In a major shake-up of property taxation administration, the UK government has announced it will scrap the Valuation Office Agency (VOA) as an arm’s-length body, folding it back into HM Revenue & Customs (HMRC) by April 2026. The move has drawn criticism from industry experts, who warn it could erode trust in the business rates system.
The change comes as part of the government’s “Plan for Change” reforms, aiming to “cut red tape, make savings, and improve businesses’ experience of the tax system”. However, property professionals argue that losing the VOA’s independent voice risks undermining confidence in property valuations across the country.
VOA’s historic role set to change
The VOA, originally part of the Inland Revenue when formed in 1910, became a separate executive agency in 1991. Its work underpins the collection of over £60 billion in council tax and business rates each year, alongside providing commercial property valuation services to the public sector.
Announcing the move, the government stated the merger would “increase efficiency, business experience and ministerial accountability,” promising an upgrade to the customer experience and a “reduction in time spent managing taxes” for businesses navigating the reformed business rates system.

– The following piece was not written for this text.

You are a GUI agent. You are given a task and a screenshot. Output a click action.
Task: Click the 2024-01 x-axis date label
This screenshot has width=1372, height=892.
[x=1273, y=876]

Yet for many, the decision signals a significant loss of independent oversight at a time when the property sector, particularly retail and hospitality businesses, need it most.
Concerns from property experts
John Webber, Head of Business Rates at Colliers, did not mince his words when responding to the government’s announcement. He said: “In reality the VOA has not been independent or arm’s length for years – and this move is just confirming what we have known – that the role has become more politicised. This is disappointing when there is a recognised and actual need for a properly independent view.”
Webber continued, highlighting the potential knock-on effects for those reliant on fair business rates: “While the VOA has been criticised for many years, this is still a sad day for those in the VOA who still possess an independent mind and view. Those individuals doing this role paid by HMRC will now well have their professional integrity called into question.”
In a stark warning for landlords and businesses alike, Webber added: “This is also another blow to UK plc, including retail and hospitality businesses trying to get a sensible answer on business rates. For ratepayers across the country the computer is ‘going to say no’ even louder!”
The absorption of the VOA into HMRC could have tangible consequences for landlords and property owners who rely on a fair and independent assessment of property valuations for business rates and council tax.